According to him, private entities like the battery manufacturer along with the government needs to do strategic investments in these mines for sourcing lithium. As the interest in lithium keeps going up, there would be more exploration to find fresh deposits. Lithium could become the “white gold” for the industry in future.
Technological challenges – yet to be overcome
The EV battery should have the following five capabilities: 1. high energy density – the weight of the battery should not weigh over the performance hence lithium scores over others as it has high energy density 2. design of the battery should be such that it gives maximum range per charge 3. How fast the battery charges 4. number of cycles – the longevity and finally, the cost, at which all the above features come in.
Lithium has emerged as the preferred technology over the last few years and there are multiple chemistries available. The choice of a battery design and the chemistry depends on the vehicle type for which the battery is being made for.
The industry as of now is getting itself ready with various technologies to provide the optimum source of power to an EV and reduce the price difference between an EV and an internal combustion engine (ICE) vehicle.
Threat from China – government needs to intervene
Currently, China is ahead on the curve in EV space and there are chances that the Chinese products could be dumped in India. Here again, the government needs to play an important role to put anti-dumping duty to promote indigenous battery manufacturing.
Charging infrastructure provides an opportunity
There are debates going on regarding the optimal format for charging infrastructure. Discussions revolving around swapping of batteries versus charging station is still on. Each of these methods have its own merit.
Swapping of batteries – this is a good option during the initial phase of EV adoption as these would reduce the acquisition cost of vehicles and would be less time-consuming for the customers. However, there are challenges like the standardization of battery across OEMs is required. Moreover, it would entail higher capital expenditure on the back of a large number of batteries.
Charging station – this is a low-cost model, which could attract interest from many corporates.

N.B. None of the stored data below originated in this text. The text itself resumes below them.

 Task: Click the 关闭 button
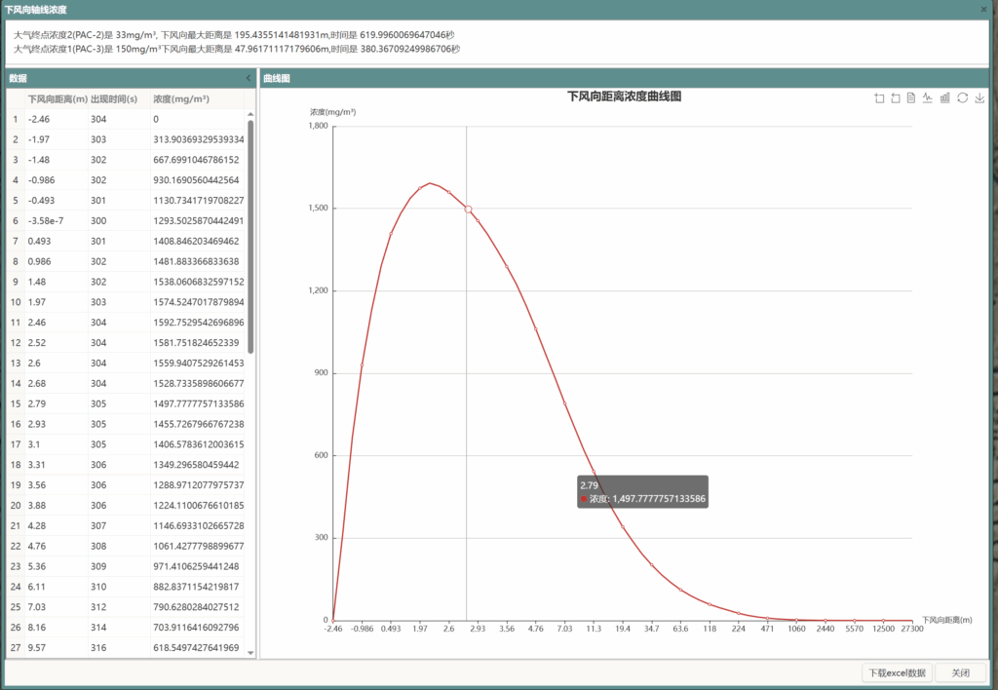(x=960, y=672)
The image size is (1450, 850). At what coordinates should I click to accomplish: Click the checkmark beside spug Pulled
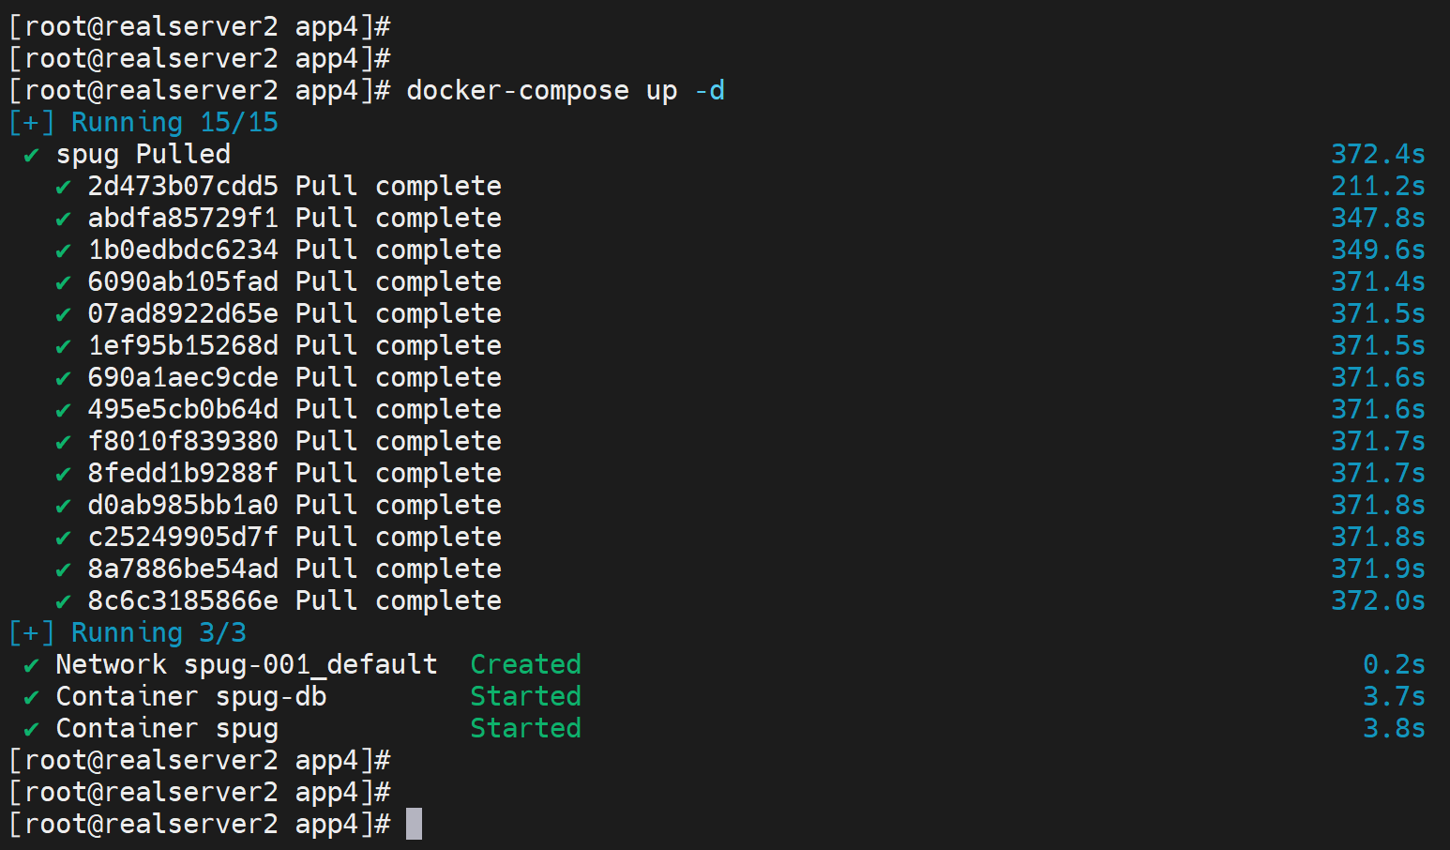(31, 156)
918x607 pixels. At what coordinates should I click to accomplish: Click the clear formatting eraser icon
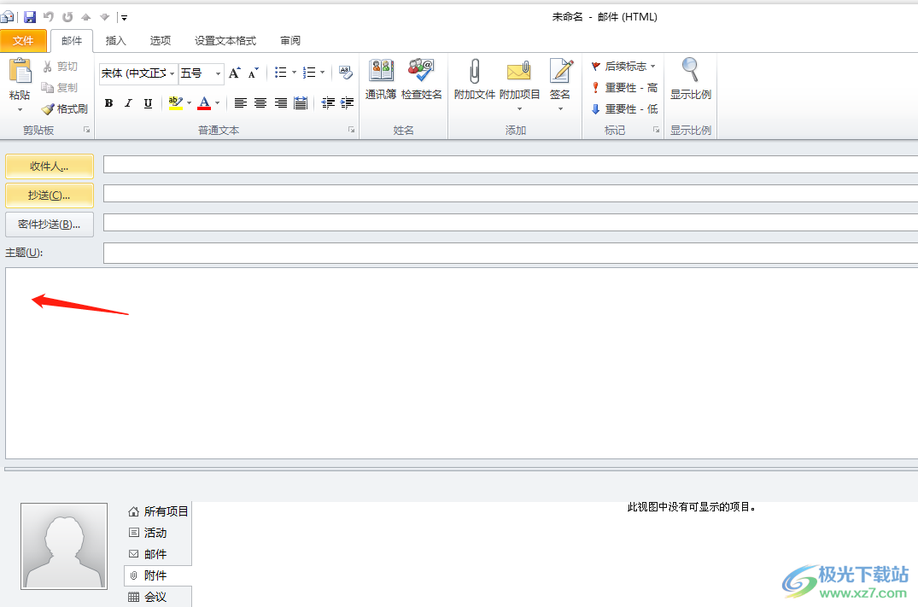345,73
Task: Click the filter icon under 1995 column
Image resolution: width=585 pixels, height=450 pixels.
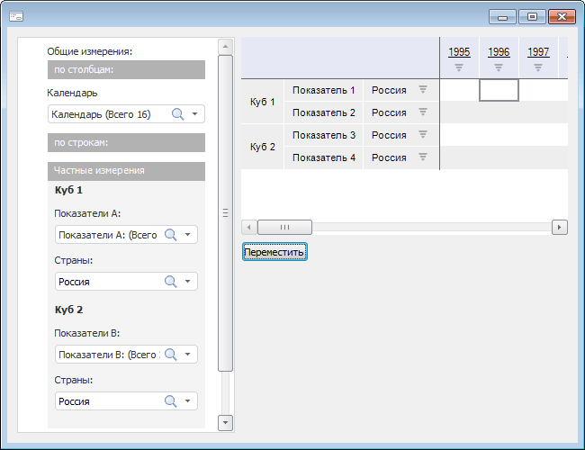Action: 459,68
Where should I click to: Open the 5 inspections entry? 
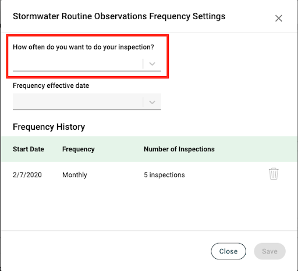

But this might lead to higher turnaround time for customers unless technology improvements reduce the charging time.
A battery manufacturer like Amara Raja feels that they would also foray into providing charging infrastructure and would capitalise on its own distribution network.
In terms of valuations, ARBL is currently trading at 22 and 17.9 times FY19 and FY20 projected earnings and Exide is trading at 17.7 and 14.7 times FY19 and FY20 projected earnings.
While there is a perceived threat of EVs on the battery manufacturers, the companies are doing their homework to work on manufacturing batteries that is suitable for them. But they got to cover a lot of ground.
The perceived threat of EVs along with the volatility in key raw material prices might lead to temporary de-rating of these companies. This could provide an excellent entry opportunity for investors as we got to keep in mind that the widespread adoption of EV is many years away and hence the conventional battery manufacturers will continue to have a meaningful growth in the medium term.
Finally, these entities will also move up the learning curve with EV batteries and would eventually be ready after some hiccups. This sector, therefore merits close attention.